Unfortunately, I have to say that X3 just isn't ready for Win IIS servers currently, until we have the time to look into it, and prepare optional configuration. If you could offer FTP access to the Win IIS server, I would be happy to look into it rather soon ... If you cannot provide this, which is understandable, we will eventually be looking into it as soon as we find time and resource.
Just quickly going through your other points, which are mostly out-shadowed by the issue above:
timberline wrote:1 - The server has various versions of PHP installed to support older software including some older Imagevue. However we have the newest PHP clear back to the older 5.3. All we need to do is configure the individual site for the desired version of PHP. This is done.
Yes. Generally nothing wrong with this aspect.
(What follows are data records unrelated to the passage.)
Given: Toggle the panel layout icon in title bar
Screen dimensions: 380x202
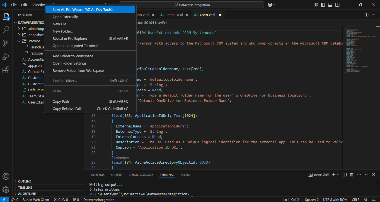Looking at the screenshot, I should tap(330, 5).
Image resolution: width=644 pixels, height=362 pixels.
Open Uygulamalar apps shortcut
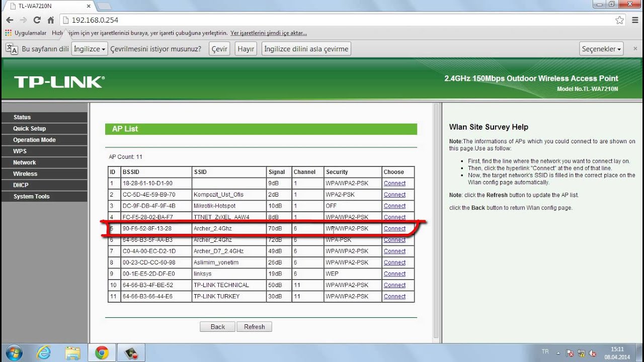pos(25,33)
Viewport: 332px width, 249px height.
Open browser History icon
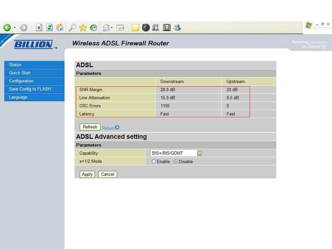tap(94, 28)
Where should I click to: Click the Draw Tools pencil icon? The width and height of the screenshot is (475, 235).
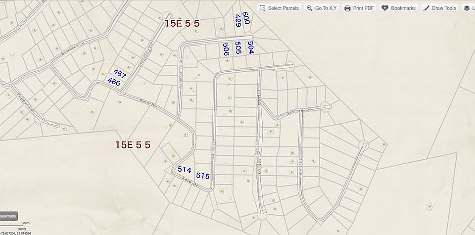point(426,8)
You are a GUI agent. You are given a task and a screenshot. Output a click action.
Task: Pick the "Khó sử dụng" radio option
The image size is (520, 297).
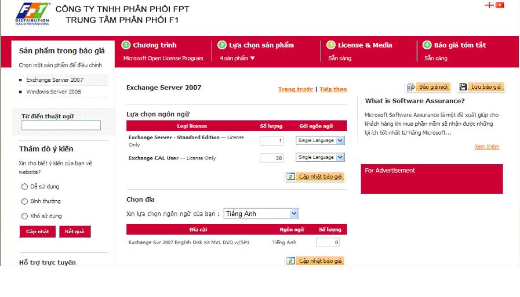(24, 216)
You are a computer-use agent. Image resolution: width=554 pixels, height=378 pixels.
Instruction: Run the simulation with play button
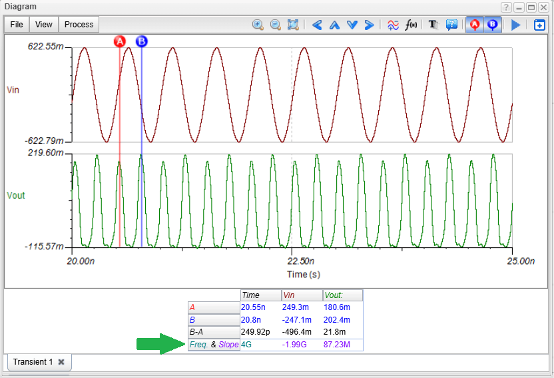point(515,25)
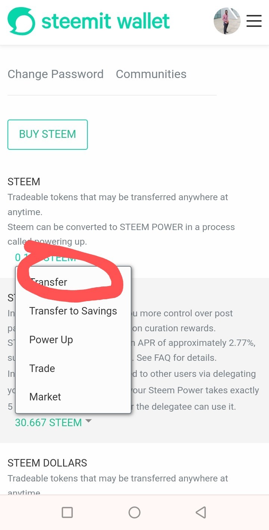Image resolution: width=269 pixels, height=530 pixels.
Task: Switch to the Change Password tab
Action: (x=55, y=74)
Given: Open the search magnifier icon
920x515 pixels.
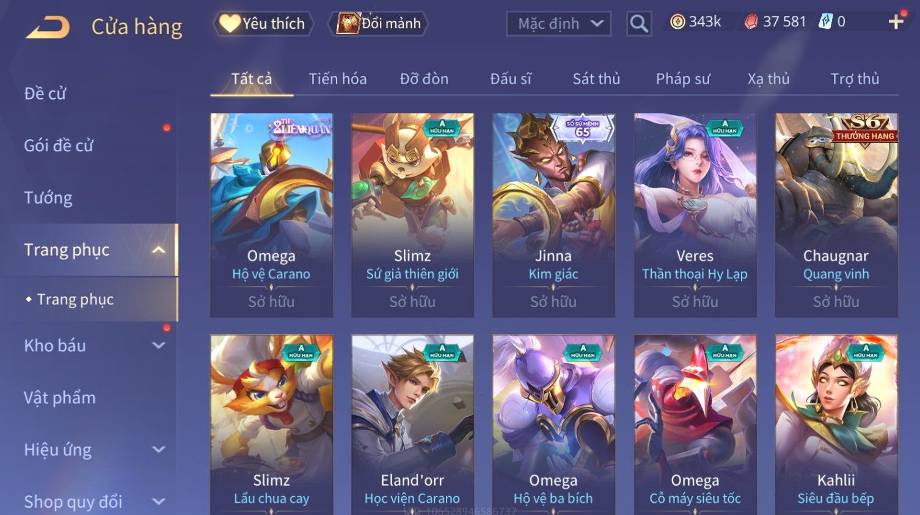Looking at the screenshot, I should 639,24.
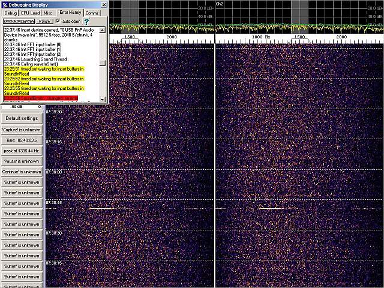Toggle the auto-open checkbox
Image resolution: width=384 pixels, height=288 pixels.
coord(58,21)
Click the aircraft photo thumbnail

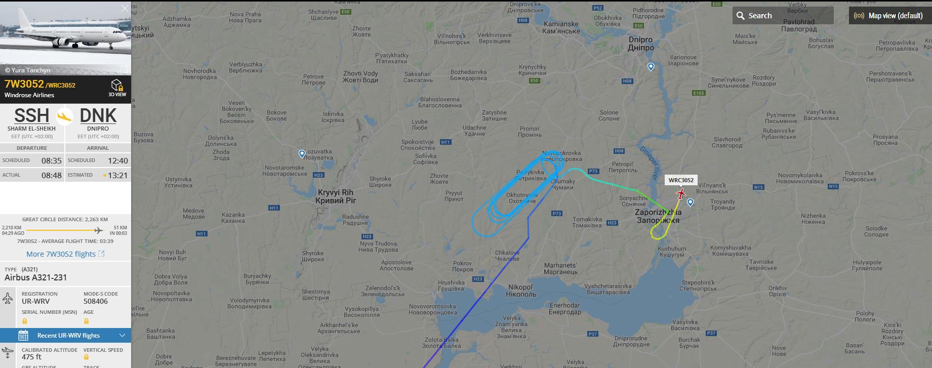(65, 38)
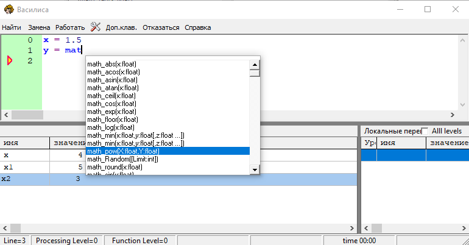The height and width of the screenshot is (245, 469).
Task: Open the Найти menu
Action: 12,27
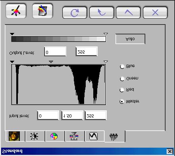Select the Green channel radio button
Image resolution: width=175 pixels, height=156 pixels.
tap(122, 79)
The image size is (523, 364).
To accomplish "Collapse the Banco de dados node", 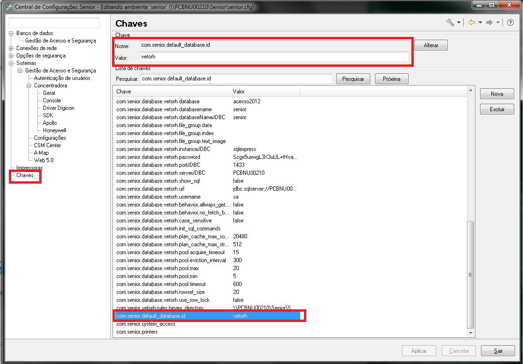I will [x=11, y=33].
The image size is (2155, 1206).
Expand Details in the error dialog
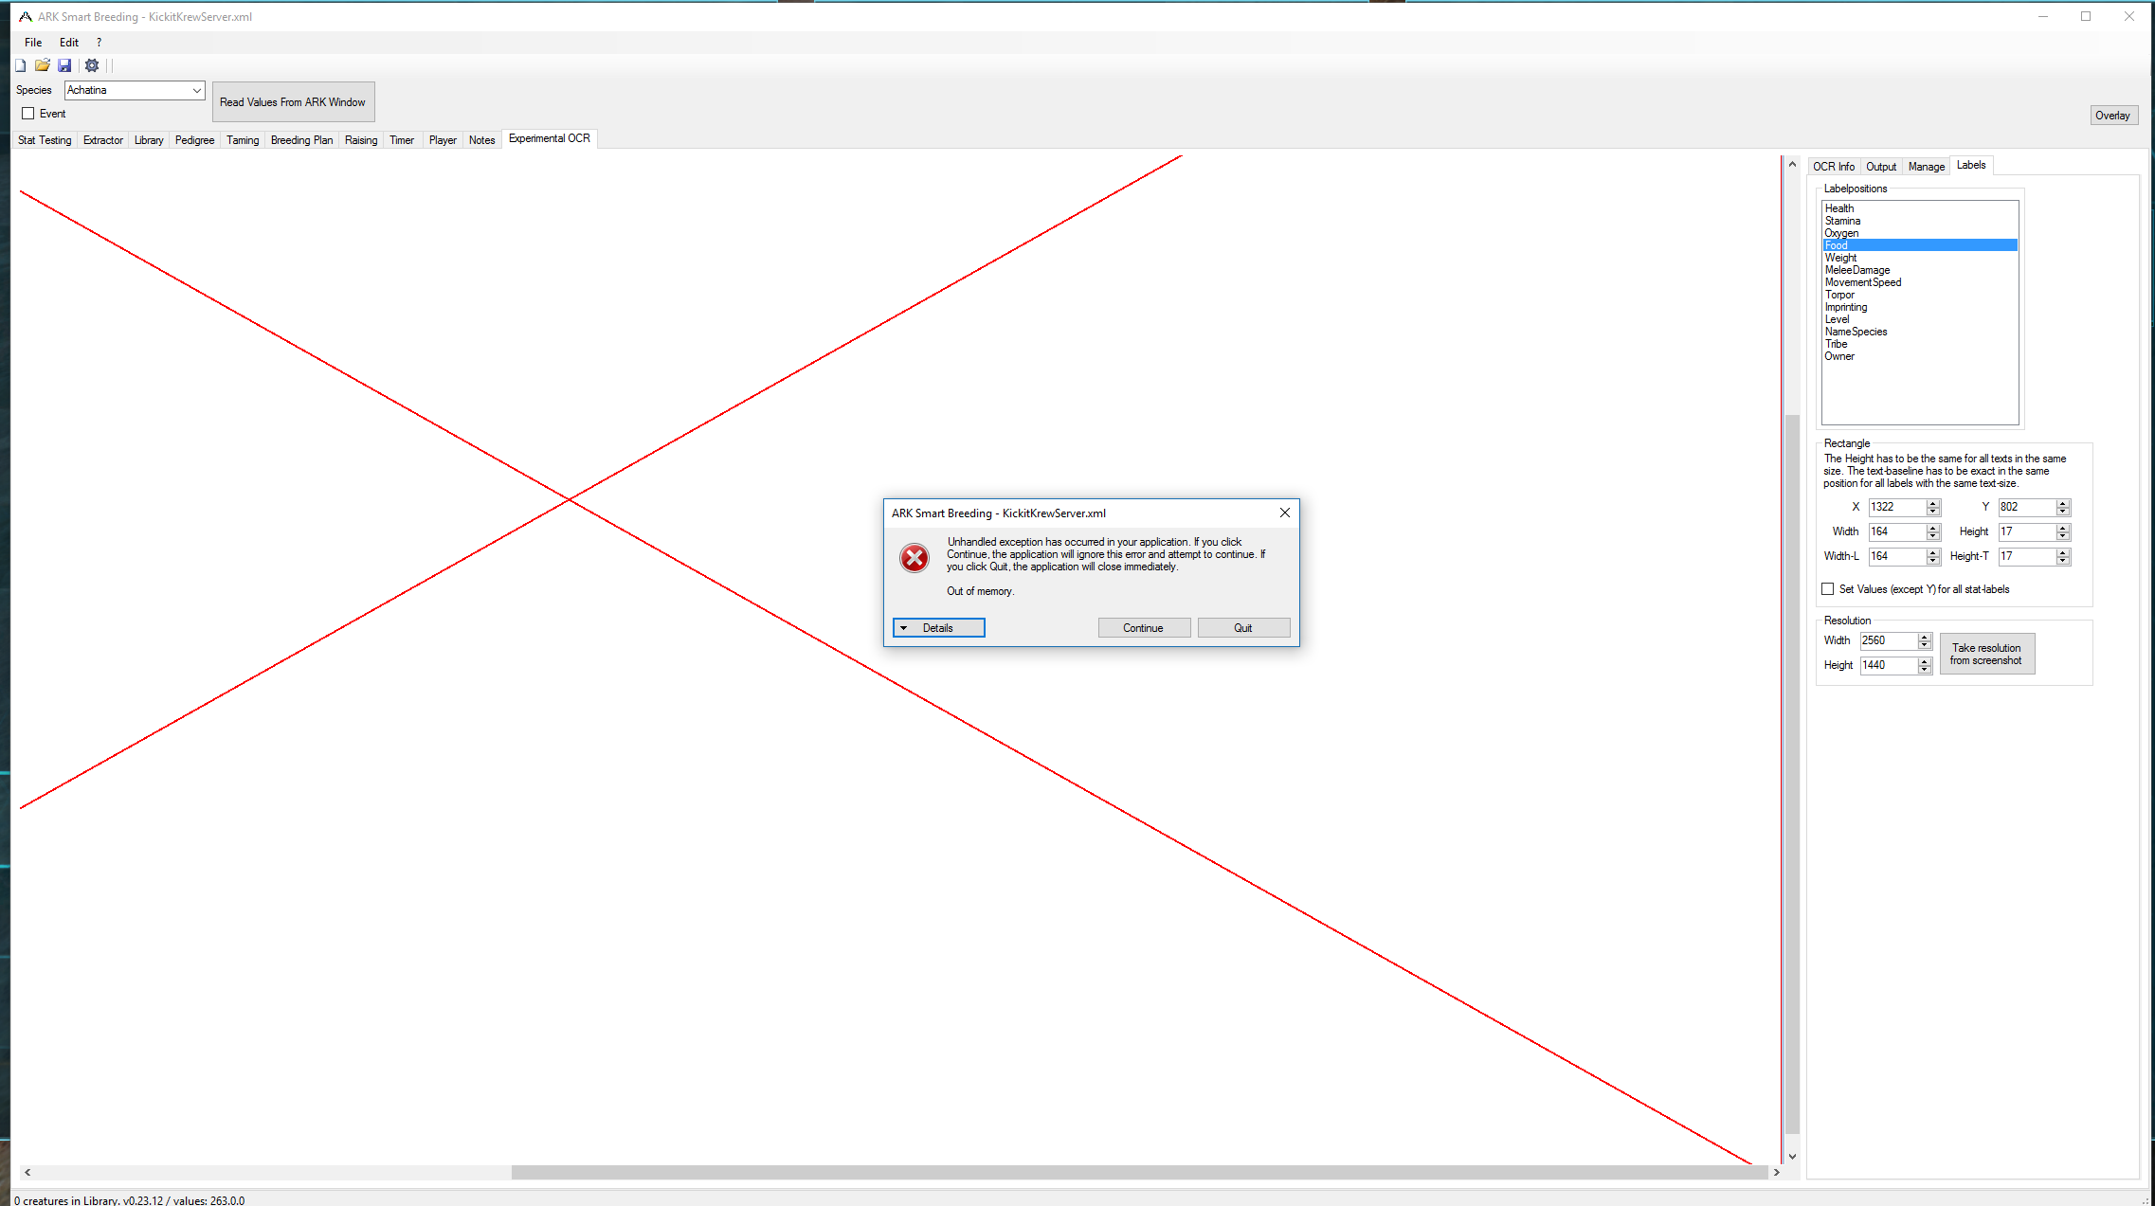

I see your host was using PHP 5.3.6, and it would definitely be
better if you were using version 5.4 or higher ... There are some issues with 5.3 regarding encoding and a few missing features.
timberline wrote:2 - The JSON files are not missing. JSON isn't a file type served by IIS by default. This was easy enough to fix.
Ok. The server should definitely be serving all typical web-formats though ... This is crucial to ANY web application. I don't see why any web server would not serve json files by default, unless it is a custom server setup from scratch (which means problems).